Zaten kendi patronajlığında bulundurduğu NATO üslerini de bu amaçla kullanmaktadır. Üzücü olan hâlâ bu topraklarda ABD ve NATO sevicilerinin varlığıdır. Üstelik bunların muhafazakâr diye bilinen kesimin içerisinde oldukça büyük bir yekûn tutması ayrı bir kahır örneğidir. Kısacası bu durum bizleri ziyadesiyle üzmektedir. Oysa NATO’ya kapılarımızı açmakla birlikte ABD’nin müstemlekesi olmuştuk. Bu ise zilletten başka bir şey değildir.

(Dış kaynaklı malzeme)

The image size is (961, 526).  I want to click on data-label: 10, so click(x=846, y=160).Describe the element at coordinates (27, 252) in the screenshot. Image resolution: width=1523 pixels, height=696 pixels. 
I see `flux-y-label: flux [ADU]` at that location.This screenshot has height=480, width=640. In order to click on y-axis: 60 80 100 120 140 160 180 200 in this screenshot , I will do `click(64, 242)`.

Bu durum NATO’nun girdiği bütün ülkeler için geçerli. Bu yüzden başlığımızda ifade ettiğimiz gibi NATO ABD’nin “Trova Atı”dır. Aslında bu durum bilinen bir gerçek. Korsan, gemi soygunu için yanına çömez eşkiyaları da katıyor ki kendisine payandalık yapılsın diye.. Soygun gerçekleştiğinde parsayı o topluyor. Veya gemi ele geçirildiğinde gemiye o çöküyor. Kendisine payandalık yapanların ise önüne ulufe atıyor. Yani “Hepimiz birimiz için birimiz hepimiz için” değil hepimiz ABD için hizmet verelim isteniyor.

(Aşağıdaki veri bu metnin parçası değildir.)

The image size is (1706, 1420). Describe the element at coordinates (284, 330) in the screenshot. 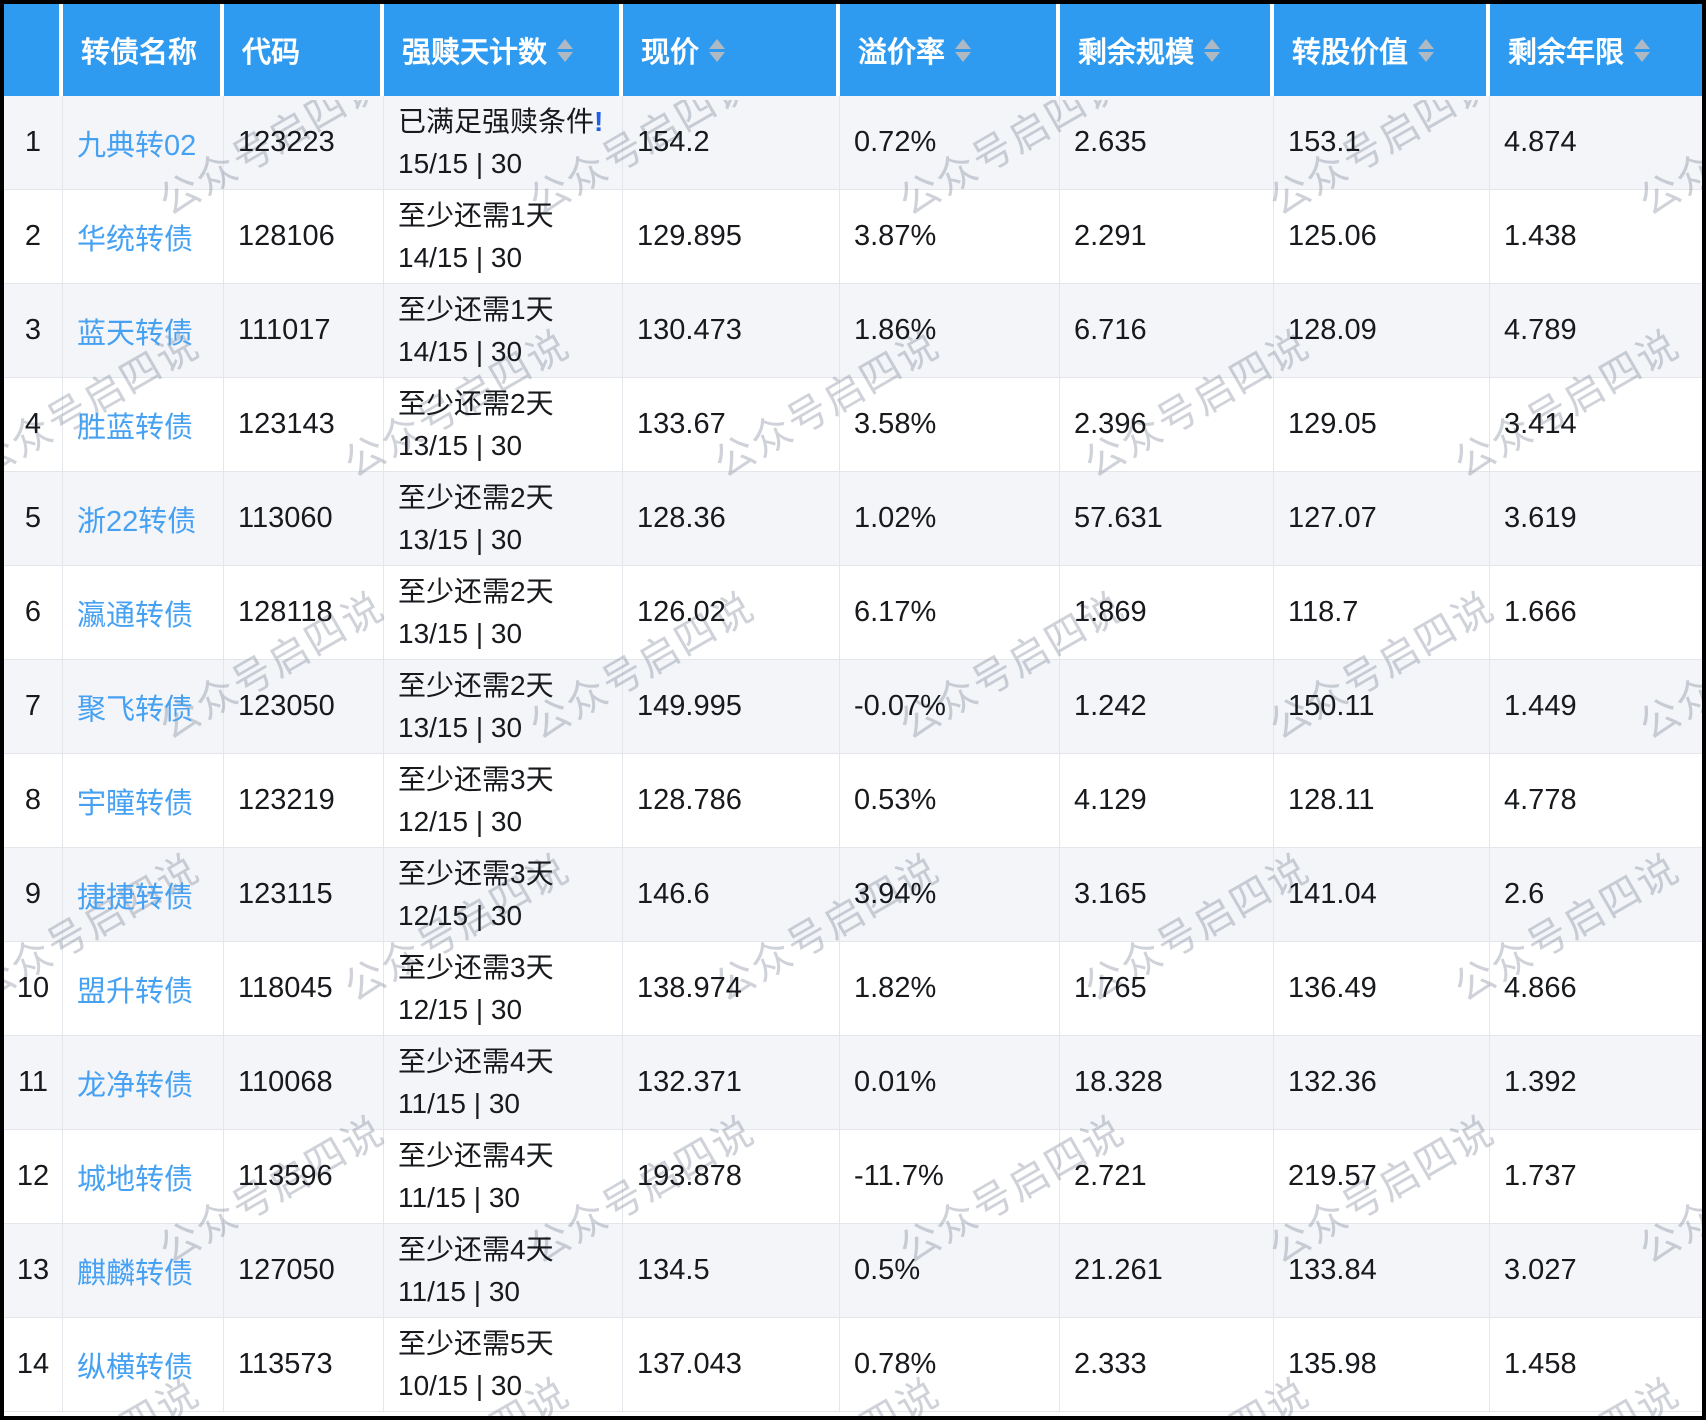

I see `bond-code: 111017` at that location. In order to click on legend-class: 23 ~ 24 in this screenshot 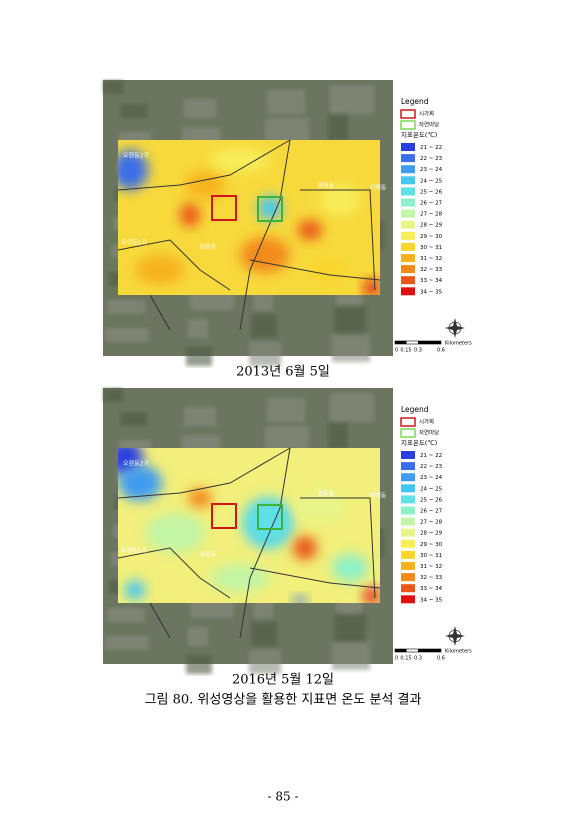, I will do `click(432, 478)`.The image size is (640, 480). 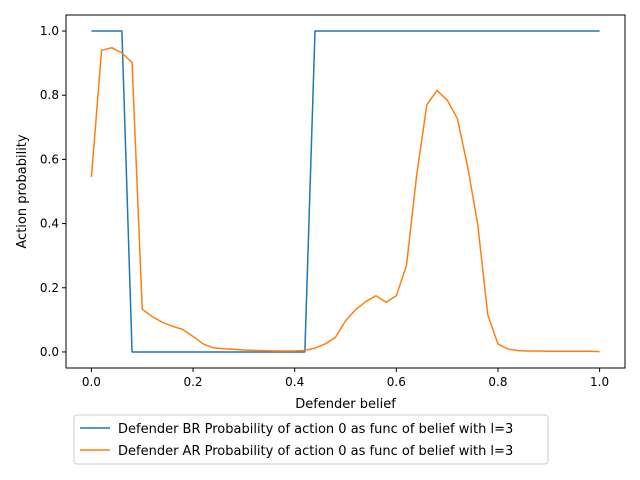 What do you see at coordinates (50, 31) in the screenshot?
I see `y-tick-label: 1.0` at bounding box center [50, 31].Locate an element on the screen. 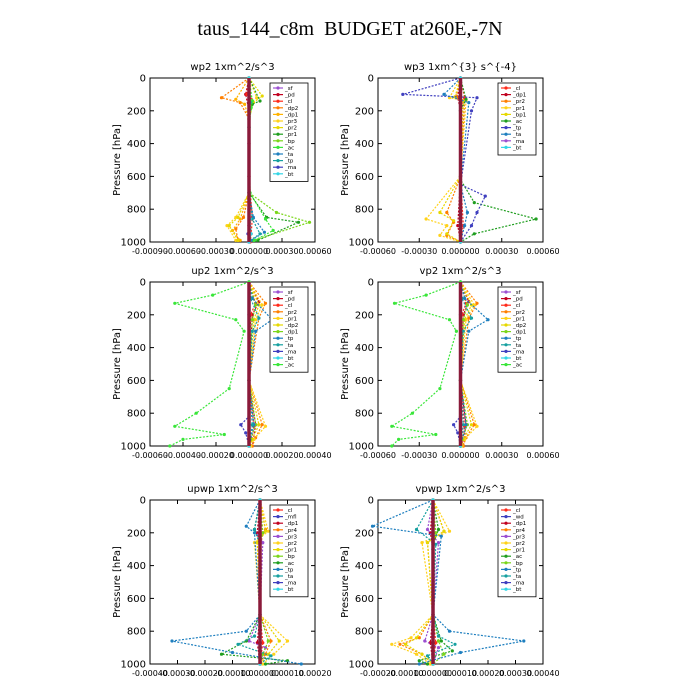  legend-label: _mfl is located at coordinates (290, 518).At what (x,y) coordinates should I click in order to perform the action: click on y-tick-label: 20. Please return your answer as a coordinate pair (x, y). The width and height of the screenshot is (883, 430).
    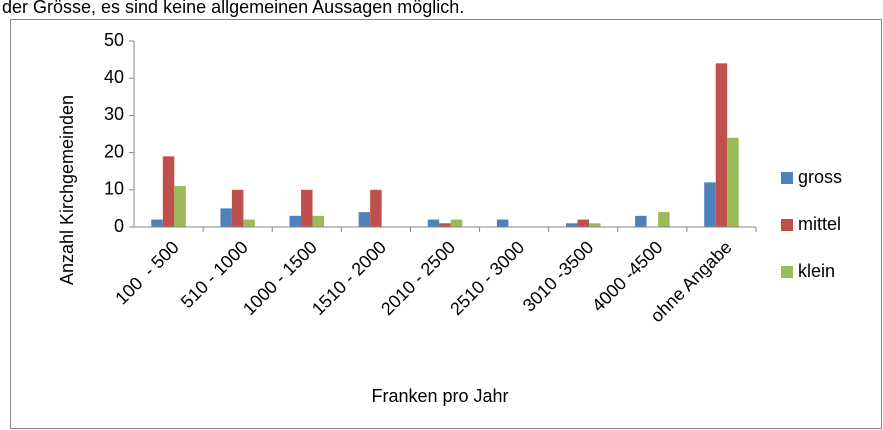
    Looking at the image, I should click on (114, 151).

Bakınız bugün Afganistan’da bulunmamız ve Kabil havalimanının güvenliği bizim uhdemize verilmiş olması aslında ABD şirketlerinin kargo ve nakliye güvenliği içindir. ABD, Afganistan’da oldukça zayiat verdiğinden dolayı askerini çekme kararı aldı. Fakat ABD Afganistan’ı terk etmiyor, oradaki varlığını korumak için “Türk Mehmet nöbete” diyor. Hatta ABD’li subay ve askerlerin bir yerden diğer yere nakledilmesi söz konusu olduğunda “Taliban saldırmaz” düşüncesiyle araçlara Türk bayrağı asılıyor. Fakat son dakika olarak şunu da aktarmış olalım ki, Taliban Sözcüsü Zebihullah Mücahid, “Türkiye de dahil olmak üzere NATO kamsamındaki bütün askerî unsurlar düşmanımızdır ve saldırılarımızın hedefinde olacaklardır. NATO üyesi olması hasebiyle Türkiye ile ABD arasında hiçbir fark görmüyoruz” ifadesini kullandı. Şu hâlde dememiz gereken o ki: “Kore’de ABD için ölen askerlerimiz yine aynı amaçla Afganistan’da ölmesin…

Sonuç itibariyle, biz İslâm ümmeti olarak kendi savunma gücümüzü oluşturmak ve İslâm Birliği’ni tesis etmek zorundayız. Biz bunu yaparsak İslâm coğrafyası bünyesinde vuku bulacak olumsuzluklar yine bizim barış gücümüzle bertaraf edilecektir. Şunu bilmiş olalım ki, “İslâm Birliği” bizim için imânî bir vecibedir.